**WHAT YOU NEED TO DO**
Pull every line with "Graduate" from the data.

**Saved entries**
--- START ---
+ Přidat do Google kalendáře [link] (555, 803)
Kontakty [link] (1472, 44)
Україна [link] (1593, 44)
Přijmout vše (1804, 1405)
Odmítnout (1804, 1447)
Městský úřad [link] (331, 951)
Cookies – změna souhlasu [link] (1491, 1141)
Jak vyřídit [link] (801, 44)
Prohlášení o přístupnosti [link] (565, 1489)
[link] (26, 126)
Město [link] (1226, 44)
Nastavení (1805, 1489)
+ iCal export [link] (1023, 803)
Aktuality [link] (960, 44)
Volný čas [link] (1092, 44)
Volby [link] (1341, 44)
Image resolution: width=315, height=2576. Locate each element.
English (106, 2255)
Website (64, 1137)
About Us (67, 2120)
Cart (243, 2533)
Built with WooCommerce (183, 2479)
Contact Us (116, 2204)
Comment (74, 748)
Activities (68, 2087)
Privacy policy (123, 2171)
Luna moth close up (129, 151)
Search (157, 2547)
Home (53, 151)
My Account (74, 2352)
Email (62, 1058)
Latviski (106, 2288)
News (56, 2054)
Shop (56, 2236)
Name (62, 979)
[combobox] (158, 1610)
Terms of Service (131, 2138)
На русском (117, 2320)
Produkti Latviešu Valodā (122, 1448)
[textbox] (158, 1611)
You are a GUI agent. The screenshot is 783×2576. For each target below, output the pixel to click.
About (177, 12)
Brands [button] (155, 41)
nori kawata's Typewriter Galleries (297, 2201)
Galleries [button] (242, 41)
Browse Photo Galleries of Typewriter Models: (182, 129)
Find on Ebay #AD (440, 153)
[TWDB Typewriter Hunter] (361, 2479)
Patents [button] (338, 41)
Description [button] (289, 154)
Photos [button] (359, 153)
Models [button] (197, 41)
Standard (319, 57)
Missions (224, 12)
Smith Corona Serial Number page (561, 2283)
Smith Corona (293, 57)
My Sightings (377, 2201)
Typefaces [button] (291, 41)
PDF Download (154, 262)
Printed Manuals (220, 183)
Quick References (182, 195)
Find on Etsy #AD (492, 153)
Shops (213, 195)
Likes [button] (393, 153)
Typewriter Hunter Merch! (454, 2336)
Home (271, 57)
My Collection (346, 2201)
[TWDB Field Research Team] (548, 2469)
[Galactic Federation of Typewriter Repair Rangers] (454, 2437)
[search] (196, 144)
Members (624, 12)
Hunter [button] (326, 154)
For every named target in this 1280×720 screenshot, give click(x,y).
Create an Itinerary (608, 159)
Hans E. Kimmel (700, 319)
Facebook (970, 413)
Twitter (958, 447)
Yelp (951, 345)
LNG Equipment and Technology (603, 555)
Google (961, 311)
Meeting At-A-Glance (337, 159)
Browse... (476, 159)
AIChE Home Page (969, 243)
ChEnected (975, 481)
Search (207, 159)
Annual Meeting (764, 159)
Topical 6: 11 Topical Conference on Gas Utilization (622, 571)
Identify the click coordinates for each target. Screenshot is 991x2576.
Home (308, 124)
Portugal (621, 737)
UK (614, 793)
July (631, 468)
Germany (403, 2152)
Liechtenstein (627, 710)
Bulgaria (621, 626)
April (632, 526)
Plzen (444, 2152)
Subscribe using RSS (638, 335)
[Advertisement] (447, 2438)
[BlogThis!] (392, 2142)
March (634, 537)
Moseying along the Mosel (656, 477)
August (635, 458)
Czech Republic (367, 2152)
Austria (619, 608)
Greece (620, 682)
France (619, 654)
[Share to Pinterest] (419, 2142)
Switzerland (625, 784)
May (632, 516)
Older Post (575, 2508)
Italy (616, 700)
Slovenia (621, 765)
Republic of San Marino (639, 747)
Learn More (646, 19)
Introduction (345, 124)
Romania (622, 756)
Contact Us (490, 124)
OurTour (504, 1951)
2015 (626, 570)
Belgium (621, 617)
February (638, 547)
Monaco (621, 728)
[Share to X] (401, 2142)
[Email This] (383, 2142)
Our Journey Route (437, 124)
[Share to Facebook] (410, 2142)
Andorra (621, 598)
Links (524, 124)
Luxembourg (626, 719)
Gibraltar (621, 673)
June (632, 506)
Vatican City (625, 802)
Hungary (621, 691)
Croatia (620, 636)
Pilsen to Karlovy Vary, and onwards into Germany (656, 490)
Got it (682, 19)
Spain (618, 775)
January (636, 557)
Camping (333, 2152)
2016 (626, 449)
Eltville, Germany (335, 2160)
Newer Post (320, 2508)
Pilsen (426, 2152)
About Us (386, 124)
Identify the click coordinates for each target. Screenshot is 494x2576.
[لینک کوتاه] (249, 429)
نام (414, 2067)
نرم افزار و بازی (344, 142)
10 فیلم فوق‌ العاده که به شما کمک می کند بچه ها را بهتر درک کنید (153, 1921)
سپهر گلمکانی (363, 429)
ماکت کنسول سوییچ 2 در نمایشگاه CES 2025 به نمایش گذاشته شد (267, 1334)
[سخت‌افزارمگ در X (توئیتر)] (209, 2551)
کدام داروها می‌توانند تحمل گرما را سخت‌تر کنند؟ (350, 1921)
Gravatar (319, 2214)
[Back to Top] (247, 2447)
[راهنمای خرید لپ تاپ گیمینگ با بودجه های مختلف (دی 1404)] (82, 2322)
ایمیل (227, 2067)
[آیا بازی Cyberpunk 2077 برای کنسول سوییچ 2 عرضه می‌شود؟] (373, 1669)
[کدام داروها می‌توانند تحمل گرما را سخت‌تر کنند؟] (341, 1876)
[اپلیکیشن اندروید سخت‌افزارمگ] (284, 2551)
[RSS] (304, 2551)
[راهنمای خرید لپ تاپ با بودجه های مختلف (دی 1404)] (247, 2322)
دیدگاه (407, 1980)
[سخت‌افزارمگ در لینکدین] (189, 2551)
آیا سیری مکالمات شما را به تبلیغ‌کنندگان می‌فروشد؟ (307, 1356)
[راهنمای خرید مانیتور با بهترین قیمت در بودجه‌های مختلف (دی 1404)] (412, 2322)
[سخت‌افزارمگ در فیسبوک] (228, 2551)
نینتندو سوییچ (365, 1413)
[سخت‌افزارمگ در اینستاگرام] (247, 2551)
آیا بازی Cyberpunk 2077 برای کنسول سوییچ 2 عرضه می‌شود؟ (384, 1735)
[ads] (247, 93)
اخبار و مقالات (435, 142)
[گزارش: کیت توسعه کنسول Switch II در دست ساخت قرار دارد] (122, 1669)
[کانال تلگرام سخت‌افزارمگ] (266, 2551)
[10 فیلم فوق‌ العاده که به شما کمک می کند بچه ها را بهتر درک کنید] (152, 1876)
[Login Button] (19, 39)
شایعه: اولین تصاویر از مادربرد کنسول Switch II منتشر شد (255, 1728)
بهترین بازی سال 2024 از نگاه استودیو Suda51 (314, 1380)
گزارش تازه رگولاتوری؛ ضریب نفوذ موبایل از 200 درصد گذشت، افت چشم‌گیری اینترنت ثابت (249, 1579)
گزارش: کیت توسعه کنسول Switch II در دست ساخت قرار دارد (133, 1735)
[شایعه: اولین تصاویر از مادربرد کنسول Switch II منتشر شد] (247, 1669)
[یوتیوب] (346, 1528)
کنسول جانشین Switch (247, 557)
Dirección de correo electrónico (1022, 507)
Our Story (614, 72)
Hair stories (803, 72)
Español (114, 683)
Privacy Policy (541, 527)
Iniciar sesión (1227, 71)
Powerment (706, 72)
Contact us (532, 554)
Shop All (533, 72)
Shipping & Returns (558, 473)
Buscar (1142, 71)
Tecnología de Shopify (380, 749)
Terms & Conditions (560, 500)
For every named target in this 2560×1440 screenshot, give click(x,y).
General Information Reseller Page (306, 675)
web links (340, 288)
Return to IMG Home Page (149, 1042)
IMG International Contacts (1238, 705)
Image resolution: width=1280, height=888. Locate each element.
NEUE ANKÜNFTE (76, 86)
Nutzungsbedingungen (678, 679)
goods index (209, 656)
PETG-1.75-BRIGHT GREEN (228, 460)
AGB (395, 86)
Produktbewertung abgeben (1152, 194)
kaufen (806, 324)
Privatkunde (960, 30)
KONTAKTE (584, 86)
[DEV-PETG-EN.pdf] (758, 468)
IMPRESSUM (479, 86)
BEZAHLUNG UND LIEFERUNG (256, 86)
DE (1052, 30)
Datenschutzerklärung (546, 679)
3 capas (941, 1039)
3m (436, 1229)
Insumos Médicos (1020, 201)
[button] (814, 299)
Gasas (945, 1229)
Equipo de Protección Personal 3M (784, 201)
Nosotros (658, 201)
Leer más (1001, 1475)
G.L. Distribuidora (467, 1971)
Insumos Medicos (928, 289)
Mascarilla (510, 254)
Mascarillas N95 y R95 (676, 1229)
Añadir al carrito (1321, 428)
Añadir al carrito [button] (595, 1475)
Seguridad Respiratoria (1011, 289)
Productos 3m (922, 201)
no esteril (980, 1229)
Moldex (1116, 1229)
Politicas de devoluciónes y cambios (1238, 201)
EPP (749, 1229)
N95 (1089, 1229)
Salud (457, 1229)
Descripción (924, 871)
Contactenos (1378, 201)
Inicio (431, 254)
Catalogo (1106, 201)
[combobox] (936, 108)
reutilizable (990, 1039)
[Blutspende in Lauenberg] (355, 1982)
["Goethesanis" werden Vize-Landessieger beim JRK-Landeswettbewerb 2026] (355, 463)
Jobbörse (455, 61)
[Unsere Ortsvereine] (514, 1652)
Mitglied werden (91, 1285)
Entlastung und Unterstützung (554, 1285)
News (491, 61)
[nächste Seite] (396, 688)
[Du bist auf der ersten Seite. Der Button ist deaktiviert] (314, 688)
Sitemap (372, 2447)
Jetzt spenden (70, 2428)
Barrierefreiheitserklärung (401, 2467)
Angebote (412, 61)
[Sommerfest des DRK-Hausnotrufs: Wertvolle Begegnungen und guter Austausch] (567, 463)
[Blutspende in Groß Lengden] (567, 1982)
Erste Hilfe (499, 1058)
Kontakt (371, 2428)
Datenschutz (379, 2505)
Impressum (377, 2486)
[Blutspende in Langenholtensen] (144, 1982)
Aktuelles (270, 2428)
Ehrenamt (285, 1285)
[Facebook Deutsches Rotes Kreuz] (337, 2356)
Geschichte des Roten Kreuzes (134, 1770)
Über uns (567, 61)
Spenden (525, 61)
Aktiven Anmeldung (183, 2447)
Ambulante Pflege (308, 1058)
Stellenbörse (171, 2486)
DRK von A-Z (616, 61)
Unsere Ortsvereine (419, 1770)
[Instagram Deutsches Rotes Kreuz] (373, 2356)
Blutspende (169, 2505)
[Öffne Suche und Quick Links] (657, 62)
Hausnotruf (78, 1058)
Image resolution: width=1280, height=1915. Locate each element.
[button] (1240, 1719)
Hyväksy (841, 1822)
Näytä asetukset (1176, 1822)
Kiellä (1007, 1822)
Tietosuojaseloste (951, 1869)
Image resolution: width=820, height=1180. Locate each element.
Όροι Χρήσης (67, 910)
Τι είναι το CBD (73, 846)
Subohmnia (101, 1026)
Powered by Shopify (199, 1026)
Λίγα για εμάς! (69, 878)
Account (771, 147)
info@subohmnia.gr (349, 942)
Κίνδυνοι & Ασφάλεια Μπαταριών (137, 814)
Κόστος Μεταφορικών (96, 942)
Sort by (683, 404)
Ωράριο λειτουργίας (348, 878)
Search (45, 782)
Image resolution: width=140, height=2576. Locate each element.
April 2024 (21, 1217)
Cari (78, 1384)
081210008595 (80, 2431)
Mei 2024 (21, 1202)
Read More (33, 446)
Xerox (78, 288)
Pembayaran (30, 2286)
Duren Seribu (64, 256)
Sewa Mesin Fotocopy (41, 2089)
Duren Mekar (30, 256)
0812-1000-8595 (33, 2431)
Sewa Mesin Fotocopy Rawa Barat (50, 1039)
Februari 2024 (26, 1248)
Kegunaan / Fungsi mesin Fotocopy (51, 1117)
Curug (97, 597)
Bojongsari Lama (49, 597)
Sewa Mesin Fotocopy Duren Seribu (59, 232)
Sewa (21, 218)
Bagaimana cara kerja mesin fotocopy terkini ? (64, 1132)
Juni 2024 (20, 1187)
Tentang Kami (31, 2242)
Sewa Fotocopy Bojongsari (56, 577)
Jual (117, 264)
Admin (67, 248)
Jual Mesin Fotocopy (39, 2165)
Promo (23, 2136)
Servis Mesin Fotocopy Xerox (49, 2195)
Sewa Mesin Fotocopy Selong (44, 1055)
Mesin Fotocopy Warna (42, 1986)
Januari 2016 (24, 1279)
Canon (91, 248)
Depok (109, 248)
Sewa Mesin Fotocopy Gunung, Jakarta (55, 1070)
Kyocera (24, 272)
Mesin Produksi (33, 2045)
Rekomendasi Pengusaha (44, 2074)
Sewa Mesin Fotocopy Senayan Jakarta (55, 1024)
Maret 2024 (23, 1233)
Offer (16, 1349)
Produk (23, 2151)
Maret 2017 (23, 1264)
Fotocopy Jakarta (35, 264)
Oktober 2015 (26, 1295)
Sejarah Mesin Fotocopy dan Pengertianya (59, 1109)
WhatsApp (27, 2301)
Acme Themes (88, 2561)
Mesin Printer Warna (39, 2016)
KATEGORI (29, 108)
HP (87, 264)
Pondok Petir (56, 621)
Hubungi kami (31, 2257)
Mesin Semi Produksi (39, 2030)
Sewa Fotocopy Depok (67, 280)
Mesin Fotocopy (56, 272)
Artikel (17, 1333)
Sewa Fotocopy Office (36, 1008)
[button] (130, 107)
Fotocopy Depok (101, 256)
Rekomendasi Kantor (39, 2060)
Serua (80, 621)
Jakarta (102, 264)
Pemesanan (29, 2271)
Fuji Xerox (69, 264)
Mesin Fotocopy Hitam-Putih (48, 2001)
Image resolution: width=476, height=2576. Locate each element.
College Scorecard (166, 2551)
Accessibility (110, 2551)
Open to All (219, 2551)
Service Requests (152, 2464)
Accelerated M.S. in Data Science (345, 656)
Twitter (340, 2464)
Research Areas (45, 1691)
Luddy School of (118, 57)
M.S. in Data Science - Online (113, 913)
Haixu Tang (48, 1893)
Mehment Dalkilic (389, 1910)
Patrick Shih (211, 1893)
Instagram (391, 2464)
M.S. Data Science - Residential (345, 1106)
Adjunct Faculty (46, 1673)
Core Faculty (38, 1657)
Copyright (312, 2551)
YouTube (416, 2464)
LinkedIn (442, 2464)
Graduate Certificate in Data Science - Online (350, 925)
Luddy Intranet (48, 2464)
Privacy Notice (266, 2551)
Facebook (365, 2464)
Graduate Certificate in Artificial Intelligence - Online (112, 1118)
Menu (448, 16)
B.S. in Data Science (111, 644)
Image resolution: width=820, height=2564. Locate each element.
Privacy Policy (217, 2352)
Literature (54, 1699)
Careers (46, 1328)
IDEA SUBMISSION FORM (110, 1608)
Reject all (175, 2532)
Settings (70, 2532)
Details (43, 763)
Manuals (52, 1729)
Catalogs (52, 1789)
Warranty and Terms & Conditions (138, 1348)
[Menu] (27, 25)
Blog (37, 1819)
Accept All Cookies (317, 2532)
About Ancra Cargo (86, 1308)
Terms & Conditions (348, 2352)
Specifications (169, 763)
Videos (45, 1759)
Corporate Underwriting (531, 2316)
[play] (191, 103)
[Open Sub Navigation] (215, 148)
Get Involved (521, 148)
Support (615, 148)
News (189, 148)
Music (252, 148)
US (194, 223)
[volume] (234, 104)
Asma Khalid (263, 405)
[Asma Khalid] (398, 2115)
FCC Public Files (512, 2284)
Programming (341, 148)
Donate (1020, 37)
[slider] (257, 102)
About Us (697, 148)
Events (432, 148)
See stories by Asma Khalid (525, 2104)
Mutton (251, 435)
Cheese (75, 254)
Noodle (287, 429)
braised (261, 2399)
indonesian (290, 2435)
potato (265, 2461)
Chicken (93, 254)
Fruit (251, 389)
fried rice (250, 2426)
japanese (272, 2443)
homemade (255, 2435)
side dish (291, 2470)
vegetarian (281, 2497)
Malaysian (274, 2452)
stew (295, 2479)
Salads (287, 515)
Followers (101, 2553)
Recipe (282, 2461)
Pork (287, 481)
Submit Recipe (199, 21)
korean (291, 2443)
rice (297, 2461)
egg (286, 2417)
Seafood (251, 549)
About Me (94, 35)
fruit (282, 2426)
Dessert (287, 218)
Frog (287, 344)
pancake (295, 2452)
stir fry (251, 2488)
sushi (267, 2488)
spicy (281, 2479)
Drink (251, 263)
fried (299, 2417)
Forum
--- END ---
**TASK RESULT**
Graduate Certificate in Data Science - Online (350, 925)
Graduate Certificate in Artificial Intelligence - Online (112, 1118)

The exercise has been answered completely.